425 1 d425.htm FORM 425 FORM 425

Filed by Roanoke Electric Steel Corporation

(Commission File No. 000-02389)

Pursuant to Rule 425 under the Securities Act of 1933

and Deemed Filed Pursuant to Rule 14a-12

under the Securities Exchange Act of 1934

 

Subject Company: Roanoke Electric Steel Corporation

(Commission File No.000-02389)

 

Dear Employee:

 

When we first announced that a definitive agreement had been reached with Steel Dynamics Inc. (SDI) to acquire Roanoke Electric Steel, I informed employees that information sessions would be held to update employees with progress reports.

 

During the past few months, we have provided documentation to SDI relating to all aspects of our operation. SDI managers have visited us and some of our managers have been to SDI. Although a lot of work has been done on this acquisition, much remains to be done.
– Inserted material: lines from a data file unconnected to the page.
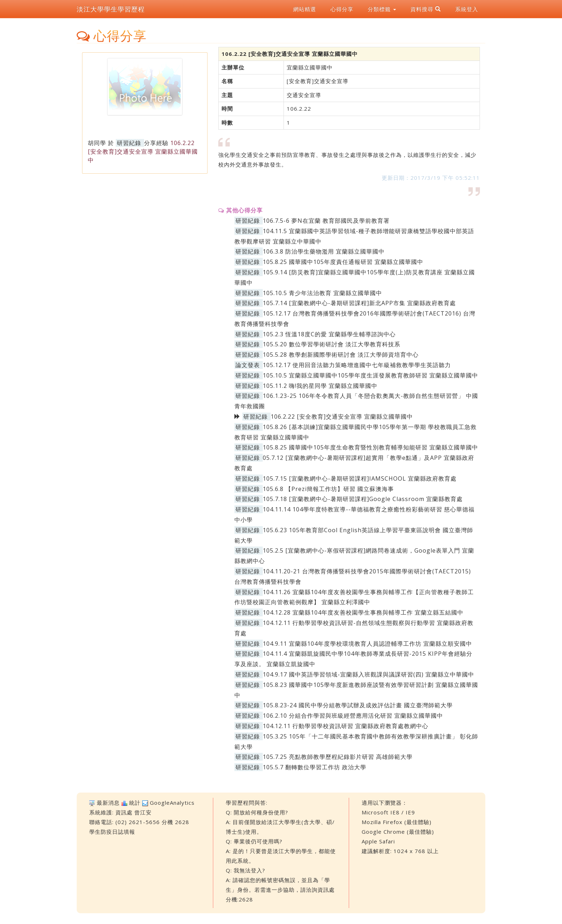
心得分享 (342, 9)
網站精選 (305, 9)
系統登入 (466, 9)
I presently anticipate that this merger will close in April of 2006.

 

I am aware that employees have questions and concerns about the changes that may lie ahead and how these changes may affect their employment. Once this merger is closed, employee meetings will be held and will include managers from SDI.

 

Although nothing has been finalized on benefits, pay, production processes, etc., I can assure you that SDI is a fair company with a reputation of taking care of their employees. They pay their employees well and their benefits are on par with ours. They believe in having modern equipment, achieving the best in operational efficiency, rewarding employees for good production, quality and overall performance. SDI is known for their team approach to success. When employees work as a team and put forth the effort necessary to achieve the desired results, employees share in the success.

 

Through SDI’s investment of significant financial resources in our facilities, our operations will change. But, they will change for the better, with significant operational enhancements and many improvements to our overall operational efficiency.

 

Both SDI and RESC are dedicated to achieving an end result which will be the very best for all concerned.

 

I am very optimistic about our future with SDI. As we near the closing date, I will have more specific information for you. I very much appreciate your dedication and efforts at this Company and thank you for your continued patience and support as we move toward closing the transaction with SDI.

 

Sincerely,

T. Joe Crawford

President and Chief

Operating Officer


*****

 

Important Additional Information

 

Roanoke Electric Steel Corporation and Steel Dynamics, Inc. (SDI) have entered into an agreement for the merger of the Company with SDI, and, in connection with this proposed transaction, will prepare and distribute a proxy statement/prospectus to Roanoke Electric Steel’s shareholders. Shareholders are urged to read the proxy statement/prospectus when it becomes available, and the related registration statement which has been filed and any amendments to this registration statement, because they will contain important information. You will be able to obtain a free copy of the proxy statement/prospectus, as well as other filings containing information about Roanoke Electric Steel and SDI, without charge, at the Securities and Exchange Commission’s internet site (http://www.sec.gov). Copies of these documents can also be obtained, without charge, by contacting Roanoke Electric Steel’s General Counsel at PO Box 13948, Roanoke, Virginia 24038 (540.342-1831) or SDI Investor Relations, 6714 Pointe Inverness Way, Suite 200, Fort Wayne, Indiana 46804 (260.459-3553).

 

Roanoke Electric Steel and SDI, and their respective directors and executive officers may be deemed to be participants in the solicitation of proxies from Roanoke Electric Steel’s shareholders in connection with the merger transaction. Information about the directors and executive officers of Roanoke Electric Steel and their ownership of Roanoke Electric Steel’s common stock is set forth in the annual report on Form 10-K for the year ended October 31, 2005, which report was filed with the Securities and Exchange Commission on January 17, 2006. Information about the directors and executive officers of SDI and their ownership of SDI common stock is set forth in the proxy statement for SDI’s 2005 annual meeting of shareholders, which proxy statement was filed with the Securities and Exchange Commission on April 4, 2005. Additional information regarding the interest of those participants will be included in the proxy statement/prospectus regarding the proposed transaction when it becomes available.